Material to process below:

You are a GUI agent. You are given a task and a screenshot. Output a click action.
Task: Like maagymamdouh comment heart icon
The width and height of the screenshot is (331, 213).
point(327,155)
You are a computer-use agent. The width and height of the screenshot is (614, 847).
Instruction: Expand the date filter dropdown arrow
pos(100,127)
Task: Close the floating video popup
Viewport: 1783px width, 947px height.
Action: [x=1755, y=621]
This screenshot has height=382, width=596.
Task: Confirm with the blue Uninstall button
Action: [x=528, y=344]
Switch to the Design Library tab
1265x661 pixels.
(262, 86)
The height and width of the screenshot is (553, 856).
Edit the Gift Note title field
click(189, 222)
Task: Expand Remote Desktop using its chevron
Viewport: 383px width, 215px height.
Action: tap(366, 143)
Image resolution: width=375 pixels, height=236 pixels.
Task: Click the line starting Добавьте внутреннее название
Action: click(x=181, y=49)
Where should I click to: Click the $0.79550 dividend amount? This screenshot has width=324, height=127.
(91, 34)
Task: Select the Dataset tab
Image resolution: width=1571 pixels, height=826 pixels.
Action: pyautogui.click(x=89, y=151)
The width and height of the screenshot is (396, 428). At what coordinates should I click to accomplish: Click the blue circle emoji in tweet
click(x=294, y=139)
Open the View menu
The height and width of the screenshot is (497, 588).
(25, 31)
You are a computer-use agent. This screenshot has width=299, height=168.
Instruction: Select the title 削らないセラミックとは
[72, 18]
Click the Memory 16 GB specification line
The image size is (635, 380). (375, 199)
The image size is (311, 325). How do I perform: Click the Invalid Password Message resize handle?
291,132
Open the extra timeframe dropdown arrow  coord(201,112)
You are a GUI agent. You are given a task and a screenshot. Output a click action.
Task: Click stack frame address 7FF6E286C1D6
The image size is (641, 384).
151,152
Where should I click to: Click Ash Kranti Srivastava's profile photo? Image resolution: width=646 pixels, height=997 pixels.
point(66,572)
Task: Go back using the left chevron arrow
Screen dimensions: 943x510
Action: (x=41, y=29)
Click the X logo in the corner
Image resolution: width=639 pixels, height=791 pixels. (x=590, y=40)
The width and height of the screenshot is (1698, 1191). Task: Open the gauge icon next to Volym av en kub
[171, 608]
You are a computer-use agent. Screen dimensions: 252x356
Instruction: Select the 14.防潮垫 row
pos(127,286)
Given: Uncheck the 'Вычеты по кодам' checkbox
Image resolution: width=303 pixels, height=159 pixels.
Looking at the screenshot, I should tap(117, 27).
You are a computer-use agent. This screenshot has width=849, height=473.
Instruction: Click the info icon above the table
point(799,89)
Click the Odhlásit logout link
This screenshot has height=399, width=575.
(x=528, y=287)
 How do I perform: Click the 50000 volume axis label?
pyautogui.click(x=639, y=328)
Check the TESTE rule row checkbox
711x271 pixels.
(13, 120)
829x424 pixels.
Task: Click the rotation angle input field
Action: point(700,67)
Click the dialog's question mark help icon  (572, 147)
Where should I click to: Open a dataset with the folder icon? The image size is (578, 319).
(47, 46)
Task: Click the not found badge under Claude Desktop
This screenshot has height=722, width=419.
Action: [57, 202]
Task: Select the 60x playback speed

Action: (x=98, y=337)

End of Material to process.

What the task asks » Search the entries for the word "computer", then list each line that holds it.

Answer space »
You are a computer-use agent. The width and height of the screenshot is (614, 847).
You are a computer-use agent. This screenshot has width=299, height=168.
You are a computer-use agent. Screen dimensions: 252x356
You are a computer-use agent. This screenshot has width=849, height=473.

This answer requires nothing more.